年金は、いつからどうやって受け取れるの?
父は年金を受給できる65歳になりましたが、まだ働いています。年金は働いていても受給できると聞きましたが、受給するには自分で何らかの手続きをする必要があるのでしょうか?年金の受給について教えてください。
年金を受給するには自分で申請を。申請時期は選べますが、受給額が変動することも。
年金を何歳から受給したらよいのか、悩む方は多いと思います。年金は65歳から受給できるだけでなく、繰上げ受給や繰下げ受給など受給時期を選ぶことができます。ただし、年金を受給するには自分で申請を行う必要があったり、受給する時期によって受給額が変動したりします。今回は、損をしない年金の受給方法についてご紹介しましょう。
受給できる年金の種類
受給できる年金には、老齢基礎年金とその上乗せとなる老齢厚生年金などがあります。国民年金に加入している方は老齢基礎年金、厚生年金保険に加入している方は老齢基礎年金及び老齢厚生年金を受給することができます。
老齢基礎年金とは?
老齢基礎年金は、20歳以上60歳未満だった40年間のうち、10年以上納付している期間がある方が受け取れる年金です。
※年金額は保険料の納付額によって異なり、全期間保険料を納めた場合は満額の老齢基礎年金が支給されます。
老齢厚生年金とは?
老齢厚生年金は、老齢基礎年金の支給要件を満たしていること及び厚生年金保険の被保険者期間が1か月以上あることが必要です(ただし老齢基礎年金と異なり、20歳未満や60歳以上の期間も含みます)。
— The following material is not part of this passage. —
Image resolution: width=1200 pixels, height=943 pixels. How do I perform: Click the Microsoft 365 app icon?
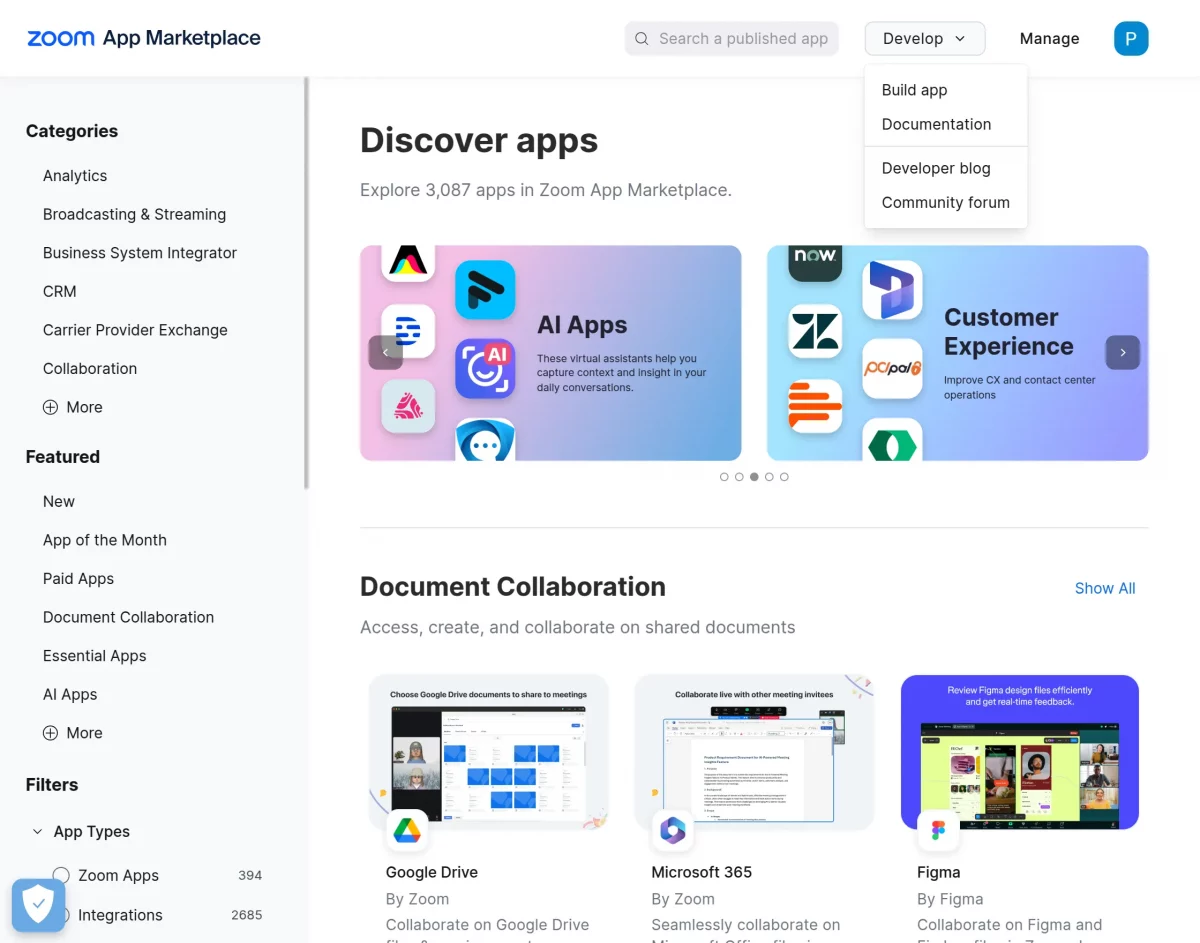point(672,830)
老齢厚生年金の額は、納付していた期間だけではなく、納付金額によっても受給額が異なります。給与が高い方ほど多くの厚生年金保険料を控除されていたと思いますが、その分、年金額は多くなります。逆に、控除されていた保険料が少ない場合は、受給する年金額も少なくなります。
年金の請求方法
それでは、年金を請求するにはどうすればいいのでしょうか?
支給開始年齢に到達する3か月前に「年金請求書(事前送付用)」が送付されます。年金を受けるために必要な加入期間はあるものの、厚生年金保険の加入期間が1年未満など65歳で受給権が発生する方には、年金請求書に代えて「年金に関するお知らせ(ハガキ)老齢年金のお知らせ」が送付され、65歳の誕生日の3か月前に上記同様の「年金請求書(事前送付用)」が送付されます。支給開始年齢になったら必要書類を持って、お近くの年金事務所で手続きをしてください。
厚生年金保険の加入期間がない、厚生年金保険の加入期間が1年未満の場合は?
厚生年金保険の加入期間がない、厚生年金保険の加入期間が1年未満の場合、生年月日が昭和36年4月2日(女性は昭和41年4月2日)以降生まれの方は新規で老齢年金を請求しましょう。
この場合は「年金に関するお知らせ(はがき形式)」が送付されます。これは受給権があることを伝えて年金のもらい忘れを防ぐための連絡です。その後に年金請求書が送付されますので、この請求書を用いて老齢年金の請求を行います。
この場合、戸籍謄本等、振込先の預金通帳の写し、印鑑(認印)を添付して最寄りの年金事務所に提出します。
66歳以降の繰下げ年金の受け取りを希望するときには、新規の請求と繰下げ請求書を同時に提出します。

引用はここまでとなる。